Review: Mad Money
All said and chortled, Mad Money, a candy-coloured tribute to women empowerment has its engaging moments. Rashid Irani tells more.Updated: Jan 18, 2008 18:28 IST
Cast: Diane Keaton, Queen Latifah, Katie Holmes
Direction: Callie Khouri
Once in a very bluish moon, American cinema does come up with entirely women-centric entertainers. Director Khouri’s Mad Money is one those rare examples of a femme-flick, training the spotlight on a trio of feisty leading ladies belonging to different generations.
To be sure, this spin on Ocean’s 11 is far too cute for comfort. But what the heck, the result is easy on the eyes with a thieving but essentially clean-hearted trio led by Diane Keaton striving to give the viewer fair enough value for the price of a ticket.
As it happens, Keaton is assigned a big, fat juicy role as a housewife driven by circumstances to take on the job of a janitor at Kansas City’s Federal Reserve Bank.
Her husband (Ted Danson) has been laid off work.

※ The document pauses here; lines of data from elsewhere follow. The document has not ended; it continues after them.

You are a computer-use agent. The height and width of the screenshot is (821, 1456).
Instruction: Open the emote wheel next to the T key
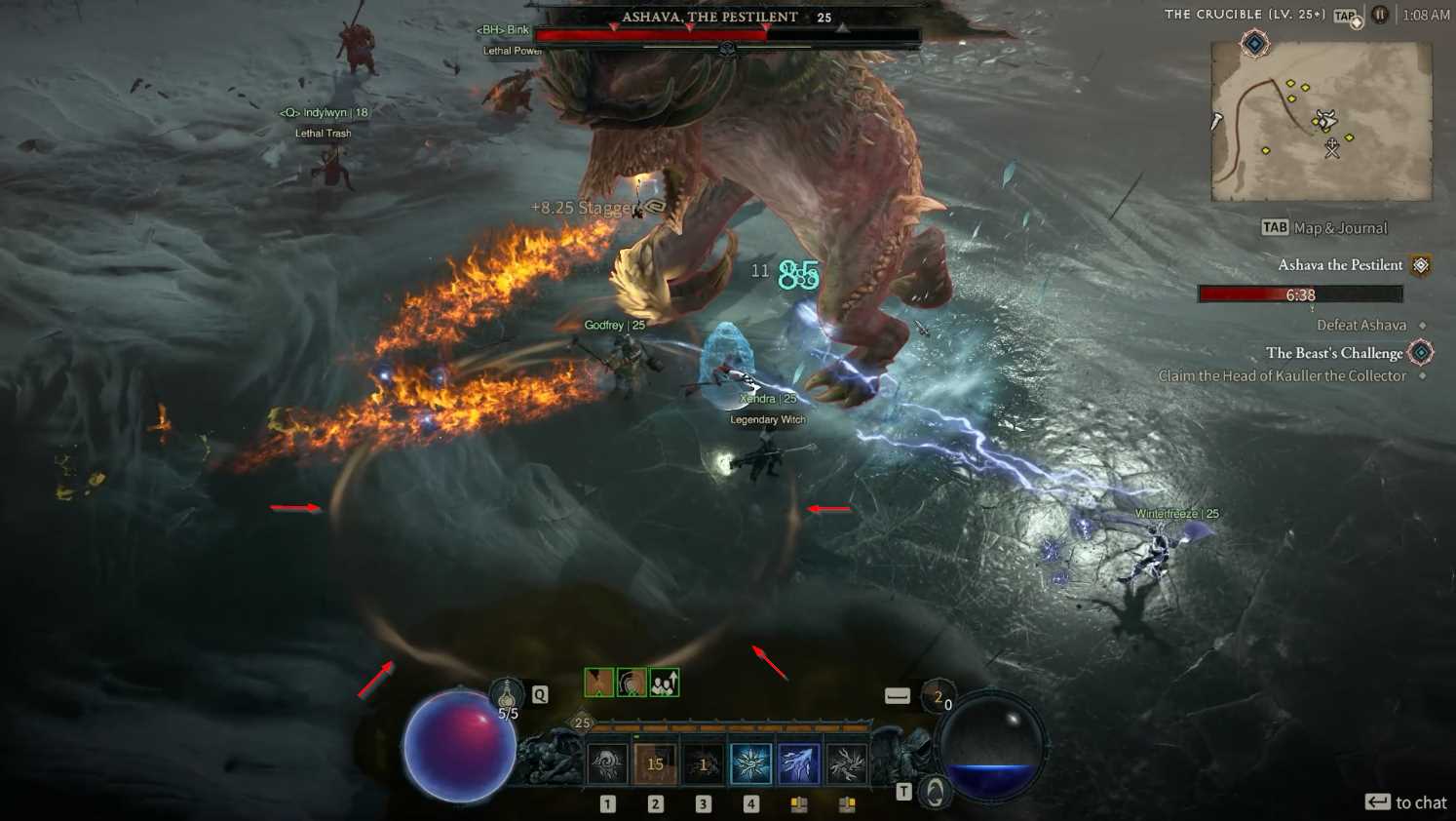[x=934, y=791]
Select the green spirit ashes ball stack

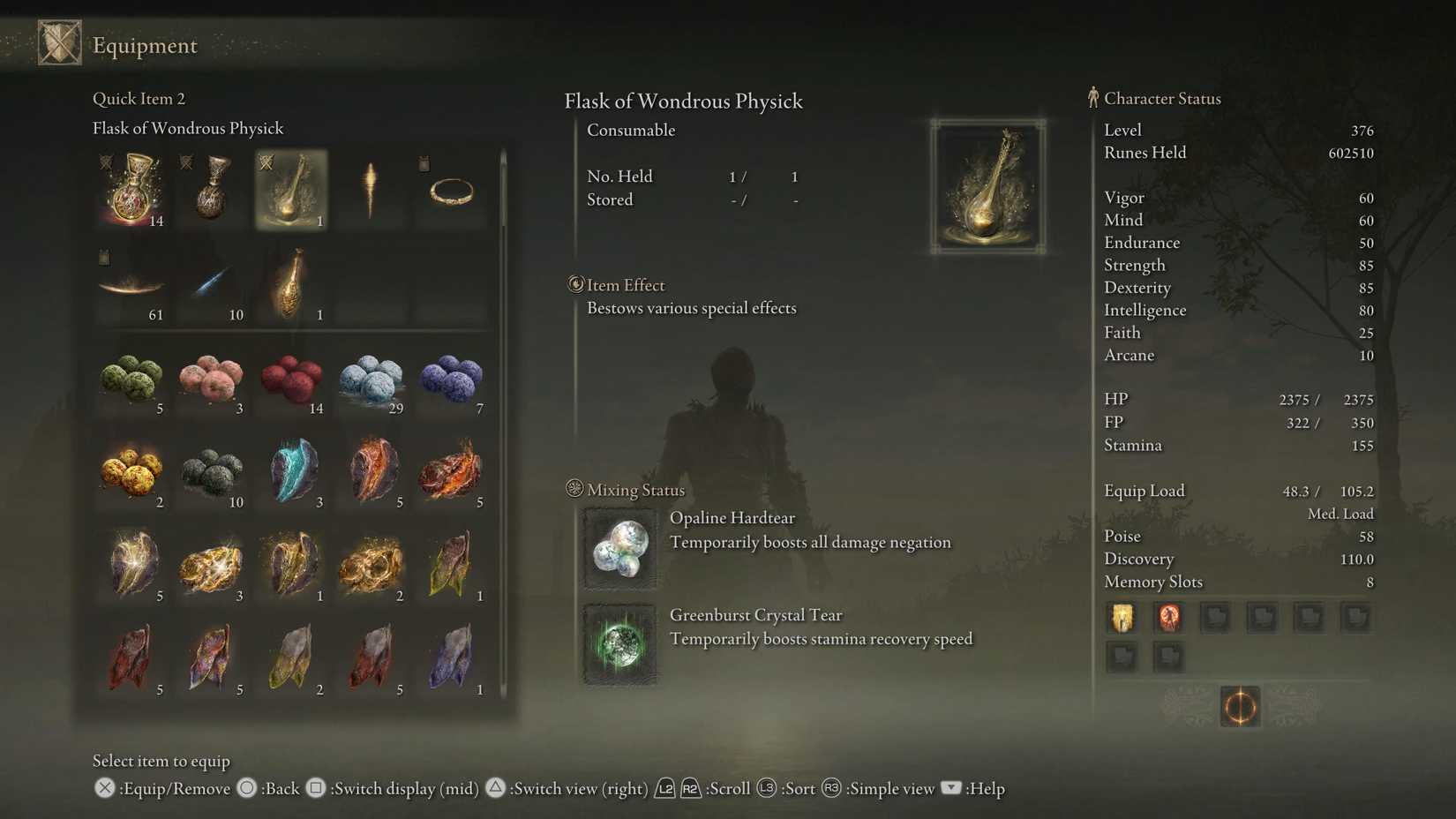click(131, 378)
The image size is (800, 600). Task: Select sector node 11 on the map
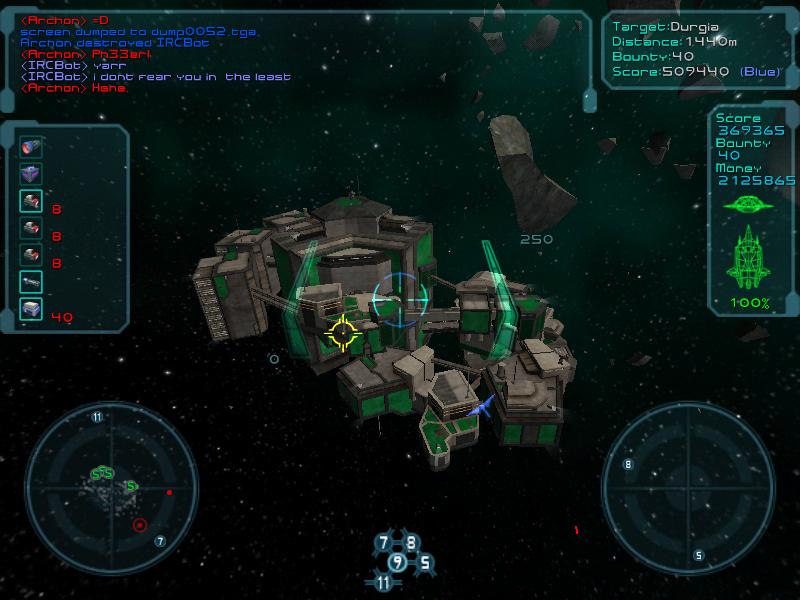[383, 582]
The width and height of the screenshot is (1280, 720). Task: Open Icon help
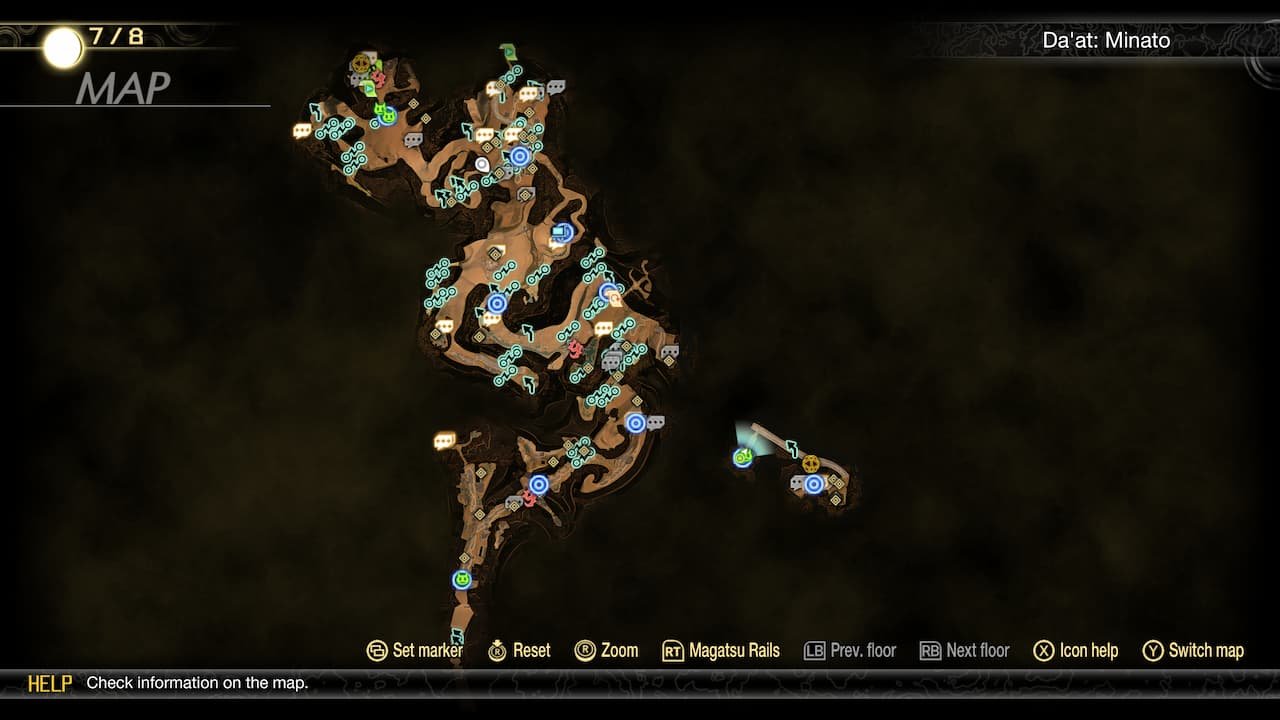click(x=1077, y=650)
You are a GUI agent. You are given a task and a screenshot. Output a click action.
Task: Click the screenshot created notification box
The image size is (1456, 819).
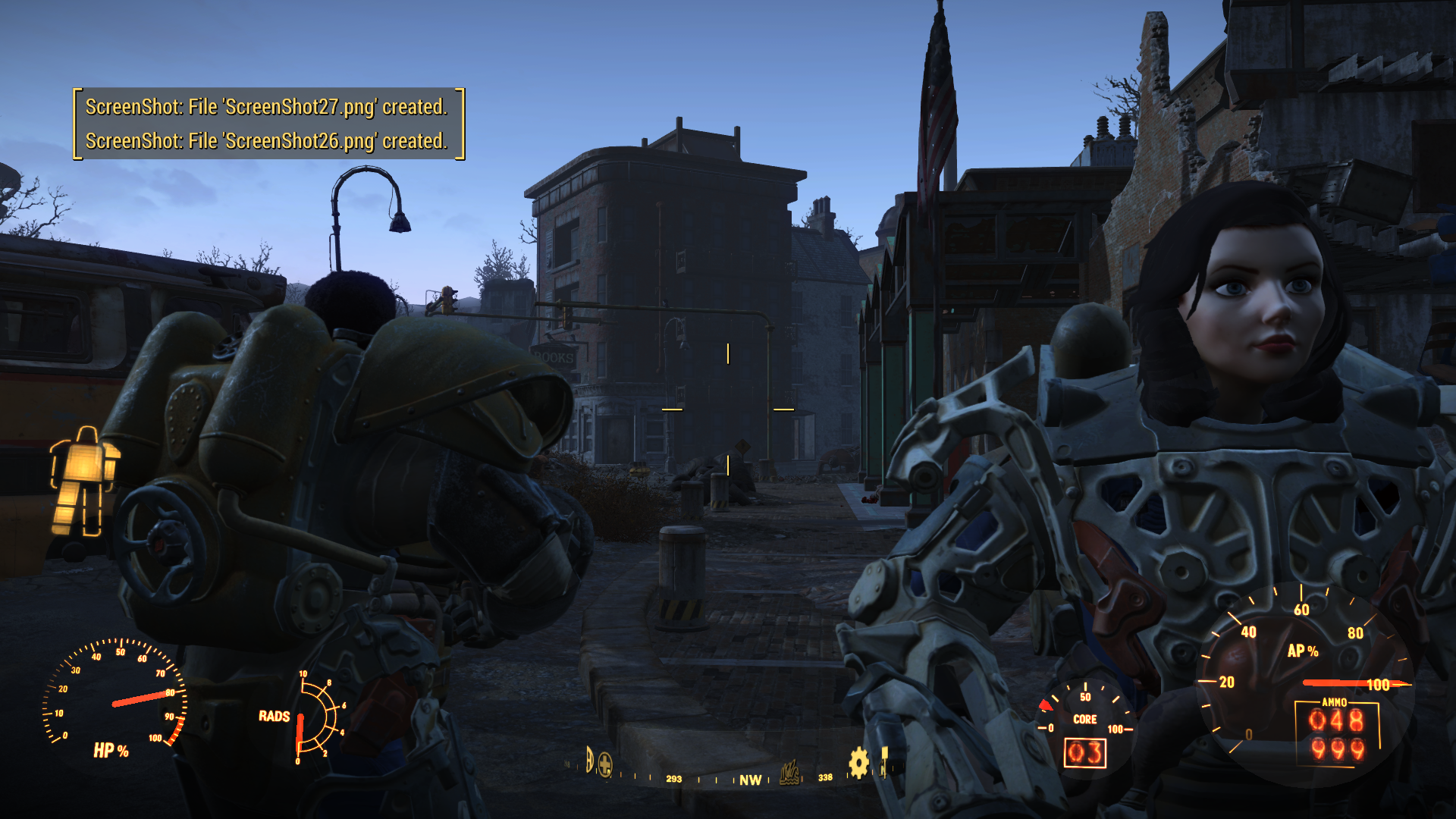[x=268, y=124]
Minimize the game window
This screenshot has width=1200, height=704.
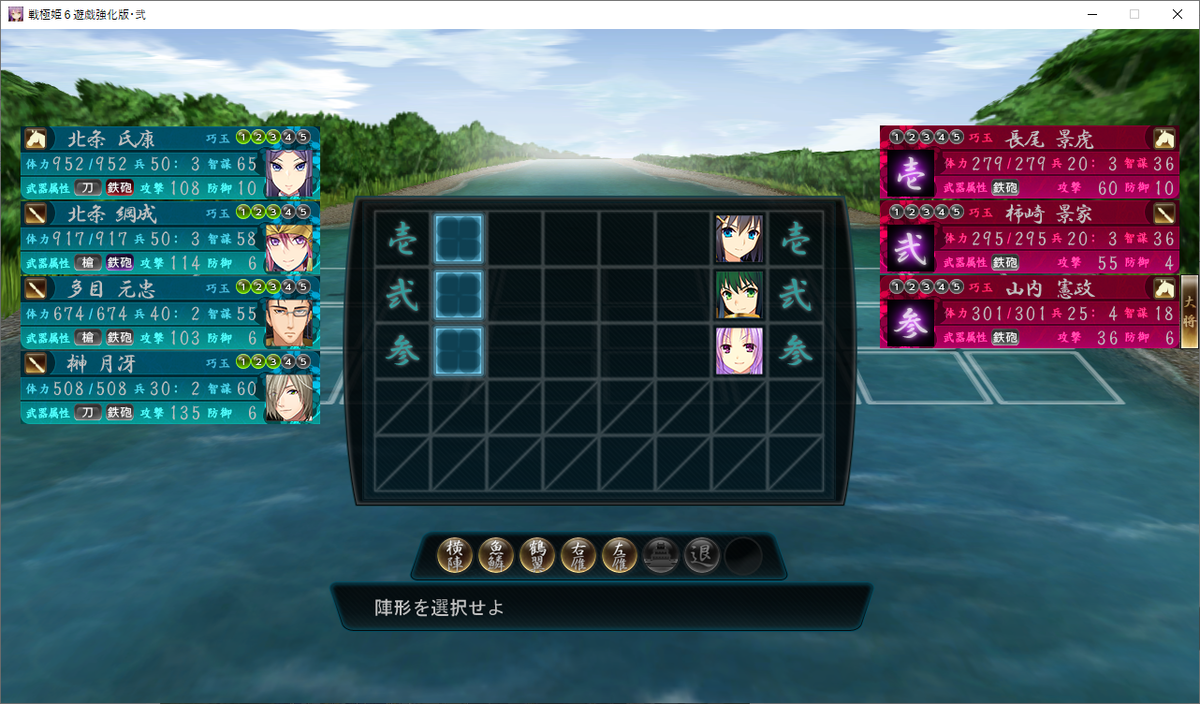1088,14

So someone has to keep the kitchen fires ablaze. Cash-challenged, she is bound to dream of bigger bucks, literally, since stacks of cash are shredded at the bank. The somewhat self-serving Robin Hood doesn’t see anything morally wrong in heisting dollars that are useless to the rest of the world anyway.
Next: Our janitor lady recruits two accomplices – a single mom (Latifah, with as strong a camera presence as Whoopi Goldberg) and a young, space cadet (Holmes) who’s leading a pop-rock life through the headphones jammed in her ears. All the three characters are likeable even though their frantic antics are no more than superficial script contrivances.
Frequently, too, we feel as if we are watching a sudsy TV soap opera. Not too surprising this, because the movie is essentially a remake of a little known tele-movie Hot Money.
All said and chortled, the candy-coloured tribute to women empowerment has its engaging moments. And of course, there’s the sheer pleasure of seeing Ms Keaton again – the actress whose performances in the Godfather trilogy, Annie Hall, Interiors, Reds,
First Wives Club and As Good as it Gets remain unforgettable.
Never mind the hiccups. Ladies, do it again.